** Selected passage follows **
Downtown also held good options for Christmas shoppers, especially the first blocks of Baronne - where a huge cutout Santa figure was mounted on the corner of Sears - as well as Carondelet and St. Charles. Jewelers like Leo Miller in the Roosevelt Hotel, Pailet and Penedo, and Bernard and Grunning were on Baronne, while Carondelet was known for men's stores, including Zoller's, Porter's, and Terry and Juden.

In the nineteenth and early twentieth centuries, Christmas shopping began on Christmas Eve - payday for many people - when stores remained open late and even opened early on Christmas. In New Orleans the shopping season went to New Year's Day, when French families traditionally gave gifts. Growing Americanization changed this, as the day after Thanksgiving eventually became the start of the shopping season. On this big shopping day, New Orleans traffic clogged downtown and French Quarter streets leading to Canal Street.

By the 1860s Santa Claus was wildly popular, and larger stores invariably included costumed Santas, which must have been confusing for children, since there would have been one in most stores on Canal Street. Holmes, MB and others in their growing emphasis on Christmas toy departments frequently gave Santa a gimmick, such as MB's wireless, which children could use to send messages to Santa's workshop at the North Pole in 1911.
** End of Selected passage **
__What you have to do__.
According to the passage on Christmas shopping in New Orleans, which downtown street was known for men's stores?
** Provided material follows **
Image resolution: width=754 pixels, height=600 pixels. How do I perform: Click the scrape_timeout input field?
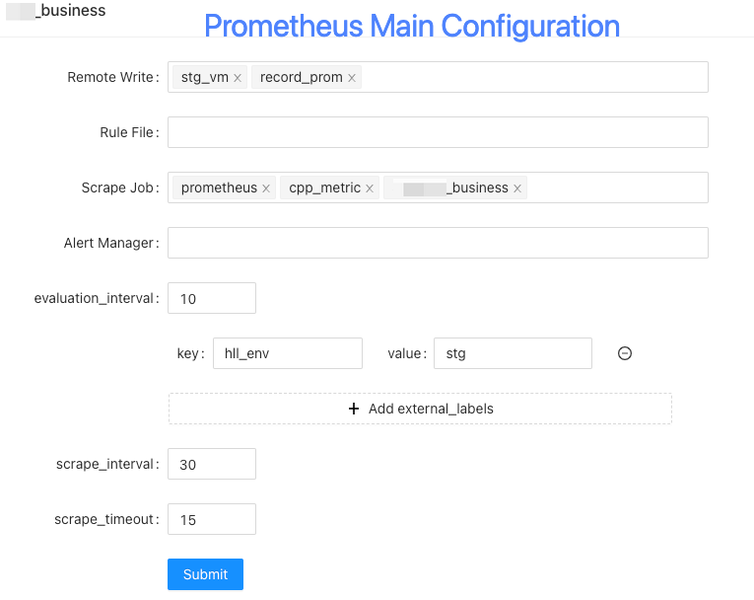tap(212, 519)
** End of Provided material **
__Answer for the task__.
Carondelet Street